Lo inquietante es que vivimos hoy una época en la que esa búsqueda parece más difusa y, al mismo tiempo, más urgente que nunca. La modernidad acelerada, con su vértigo tecnológico y su individualismo líquido —concepto trabajado por Zygmunt Bauman en Modernidad líquida (2000)—, ha erosionado los viejos pilares del sentido: la familia, la comunidad, la religión, la ética compartida. Nietzsche lo anticipó con su estremecedora metáfora: “Dios ha muerto… y nosotros lo hemos matado” (La gaya ciencia, §125). No era un grito de victoria, sino una advertencia: la desaparición de un centro trascendente dejaría tras de sí un vacío espiritual. Y ese vacío nos envuelve hoy. Cada individuo se ve empujado a inventar, desde sí mismo, el sentido que antes encontraba dado.

Habitamos una sociedad hiperconectada y, paradójicamente, más solitaria que nunca. Las redes sociales han sustituido al encuentro real; la identidad se percibe como líquida, múltiple y cambiante; Internet se convierte en un océano de datos sin brújula moral. Lo común se diluye en un relativismo que todo lo permite y casi nada valora. En este clima, como advirtió Dostoyevski en Los demonios (1872), “las personas inteligentes se ven obligadas a callar para no ofender a los incapaces de pensar”. El resultado es un escenario en el que lo correcto parece relativo y el interés individual se impone sobre cualquier horizonte de bien común. Vivimos, en suma, en una época en la que hombres y mujeres ya no parecen saber encontrar un significado profundo a su propia existencia.

Frente a ello, reflexionar sobre el sentido no es una excentricidad académica ni un lujo intelectual: es una necesidad urgente. Hablar del sentido hoy equivale a resistirse a la indiferencia, a recuperar la capacidad de asombro, a reavivar la chispa de la pregunta que nunca debió apagarse. No se trata de dar una respuesta única —sería ilusorio y contrario a la naturaleza misma del preguntar—, sino de abrir un espacio fecundo de diálogo entre distintas tradiciones: la filosofía, la literatura, la psicología y la religión. Poner estas voces en conversación no busca imponer un camino exclusivo, sino trazar un mapa posible para el alma contemporánea, una brújula que oriente en medio del ruido y de la dispersión.

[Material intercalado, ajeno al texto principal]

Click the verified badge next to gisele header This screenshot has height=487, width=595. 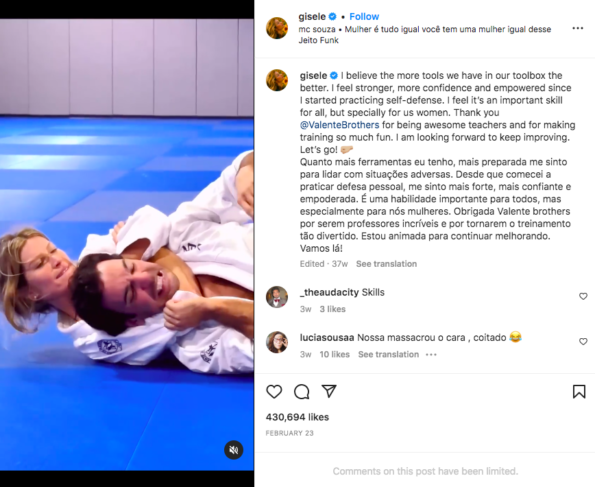tap(332, 16)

El progreso técnico ha sido colosal: hemos conquistado el espacio, descifrado el genoma humano, creado inteligencias artificiales y redes globales. Pero seguimos sin tener claridad compartida sobre quiénes somos ni para qué vivimos. La ciencia avanza a pasos agigantados, mientras la sabiduría moral se rezaga. Por eso, detenernos a pensar en el sentido se vuelve un acto de esperanza. Escribir y hablar sobre ello es, quizá, recordar que todavía podemos —y debemos— preguntarnos por qué vivimos y hacia dónde vamos. Y hacerlo no como un gesto nostálgico, sino como una urgencia pedagógica, cultural y espiritual, imprescindible para una humanidad que corre el riesgo de extraviarse en el vacío.

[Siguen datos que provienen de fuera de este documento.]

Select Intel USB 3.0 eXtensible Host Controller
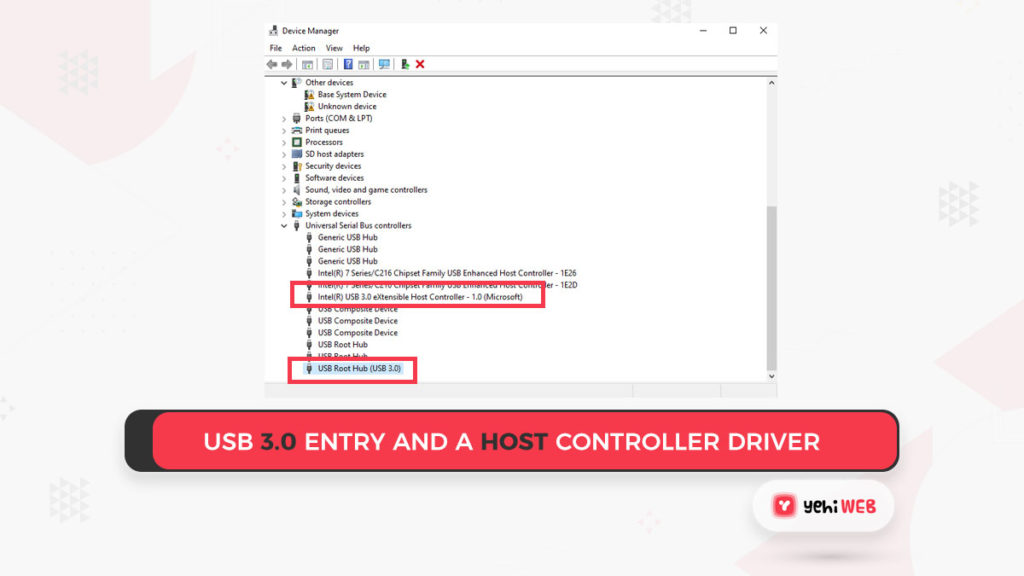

Referencias bibliográficas

  • Sócrates. Apología. Trad. Antonio Tovar. Madrid: Alianza Editorial, 2000.
  • San Agustín. Confesiones. Trad. José Luis Aranguren. Madrid: Biblioteca de Autores Cristianos, 1999.
  • Nietzsche, Friedrich. La gaya ciencia. Trad. Andrés Sánchez Pascual. Madrid: Alianza Editorial, 2005.
  • Bauman, Zygmunt. Modernidad líquida. México: Fondo de Cultura Económica, 2003.
  • Dostoyevski, Fiódor. Los demonios. Trad. Augusto Vidal. Barcelona: Alianza Editorial, 2012.